A propos de ces différents "éléments" de l'intrigue, je pourrais aussi ajouter que, plus d'une fois, je me suis surpris à sourire de bonheur face à certaines révélations (que je ne peux pas "révéler" ici). Et je me suis même laissé aller, à la dernière ligne de la page 129, à m'exclamer : "Mmmmh ! J'adore !" Patricia Parry commençait à lever le voile sur le piège qu'elle me préparait, et je jubilais de me voir piéger.
Enfin, j'aurais aussi pu souligner la finesse avec laquelle est évoqué le sujet de l'intolérance religieuse (et aussi de toute forme d'a priori basés sur n'importe quel critère aussi peu défendable). Les personnages de ce roman, représentatifs de diverses communautés, de diverses catégories sociales, sont tous nettement définis, mais sans être des caricatures. Ce sont des êtres vivants, émotifs, sensibles, dont les motivations, les sentiments, les faiblesses, les qualités, les comportements, les idées sont complexes. Mais Patricia Parry saisit et rend avec beaucoup de talent cette complexité (sans doute est-ce un apport non négligeable de son autre métier). Et elle nous démontre surtout qu'il n'y a pas des bons d'un côté, des méchants de l'autre, mais qu'il y a des bons et des méchants, des brutes et des tendres, des forts et des faibles, et aussi des fous, des malades, des fragiles de tous les côtés et à toutes les époques. Cette vision du monde va à l'encontre de l'habitude facile et rassurante qui nous pousse à étiqueter les gens que l'on croise. Alors en plus du style, du rythme et de son "architecture", ce roman porte en lui une étincelle qui pousse à la réflexion. Ce n'est pas sa moindre qualité.

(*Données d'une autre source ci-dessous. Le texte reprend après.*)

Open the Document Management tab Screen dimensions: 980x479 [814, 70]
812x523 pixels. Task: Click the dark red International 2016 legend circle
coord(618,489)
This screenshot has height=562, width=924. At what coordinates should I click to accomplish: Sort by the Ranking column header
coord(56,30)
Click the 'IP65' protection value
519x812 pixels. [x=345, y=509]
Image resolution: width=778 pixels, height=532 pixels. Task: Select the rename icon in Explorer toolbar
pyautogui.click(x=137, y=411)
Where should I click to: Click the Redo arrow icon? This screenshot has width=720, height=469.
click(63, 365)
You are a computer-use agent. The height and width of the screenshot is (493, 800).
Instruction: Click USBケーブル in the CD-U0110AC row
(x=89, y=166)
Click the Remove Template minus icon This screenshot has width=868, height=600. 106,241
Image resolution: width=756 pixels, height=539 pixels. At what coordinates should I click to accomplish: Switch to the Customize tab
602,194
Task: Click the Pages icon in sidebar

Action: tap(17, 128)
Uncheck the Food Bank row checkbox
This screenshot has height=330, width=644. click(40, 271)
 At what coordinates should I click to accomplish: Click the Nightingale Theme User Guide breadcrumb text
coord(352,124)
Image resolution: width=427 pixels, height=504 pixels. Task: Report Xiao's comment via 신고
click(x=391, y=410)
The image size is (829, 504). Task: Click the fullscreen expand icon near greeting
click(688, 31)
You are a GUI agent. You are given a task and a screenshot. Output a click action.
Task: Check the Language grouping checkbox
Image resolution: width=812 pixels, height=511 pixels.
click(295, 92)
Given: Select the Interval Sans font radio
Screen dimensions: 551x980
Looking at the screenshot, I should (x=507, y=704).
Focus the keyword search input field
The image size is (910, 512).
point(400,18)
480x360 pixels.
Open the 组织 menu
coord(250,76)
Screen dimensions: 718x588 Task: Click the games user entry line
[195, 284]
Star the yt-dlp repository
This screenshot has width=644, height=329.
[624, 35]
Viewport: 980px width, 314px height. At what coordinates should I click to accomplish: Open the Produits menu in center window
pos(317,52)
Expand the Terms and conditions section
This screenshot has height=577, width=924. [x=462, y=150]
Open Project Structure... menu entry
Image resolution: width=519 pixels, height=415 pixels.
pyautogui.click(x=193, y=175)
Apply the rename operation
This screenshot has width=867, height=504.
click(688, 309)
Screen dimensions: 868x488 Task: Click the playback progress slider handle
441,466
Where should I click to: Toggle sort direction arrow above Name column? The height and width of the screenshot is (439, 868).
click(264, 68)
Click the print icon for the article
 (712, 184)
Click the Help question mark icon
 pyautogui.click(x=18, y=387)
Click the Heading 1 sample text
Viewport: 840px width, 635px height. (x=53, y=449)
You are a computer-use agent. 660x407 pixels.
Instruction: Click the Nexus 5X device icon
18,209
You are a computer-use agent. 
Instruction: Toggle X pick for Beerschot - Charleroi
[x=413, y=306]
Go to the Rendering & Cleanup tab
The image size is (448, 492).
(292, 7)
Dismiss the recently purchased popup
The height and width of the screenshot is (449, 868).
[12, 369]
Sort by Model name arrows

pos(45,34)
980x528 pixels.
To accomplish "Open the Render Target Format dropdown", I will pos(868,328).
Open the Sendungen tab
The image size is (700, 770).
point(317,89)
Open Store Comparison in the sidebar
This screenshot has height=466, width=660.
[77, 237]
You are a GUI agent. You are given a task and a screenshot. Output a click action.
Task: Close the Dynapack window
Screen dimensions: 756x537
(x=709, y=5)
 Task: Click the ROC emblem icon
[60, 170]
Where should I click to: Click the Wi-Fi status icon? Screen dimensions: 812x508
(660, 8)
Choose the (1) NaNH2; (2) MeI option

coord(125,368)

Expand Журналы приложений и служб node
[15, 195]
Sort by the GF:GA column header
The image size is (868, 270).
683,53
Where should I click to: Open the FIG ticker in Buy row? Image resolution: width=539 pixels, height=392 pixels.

Voilà donc tout ce que j'aurais pu vous dire, mais je ne le ferai pas. Non, je vous dirai plutôt qu'en lisant "Petits Arrangements avec l'Infâme", je pensais à mes trois auteurs préférés de romans "à suspens" : Agatha Christie, Ken Follet et Fred Vargas. Et maintenant que j'ai refermé ce livre, il me semble pouvoir allonger la liste d'un quatrième nom.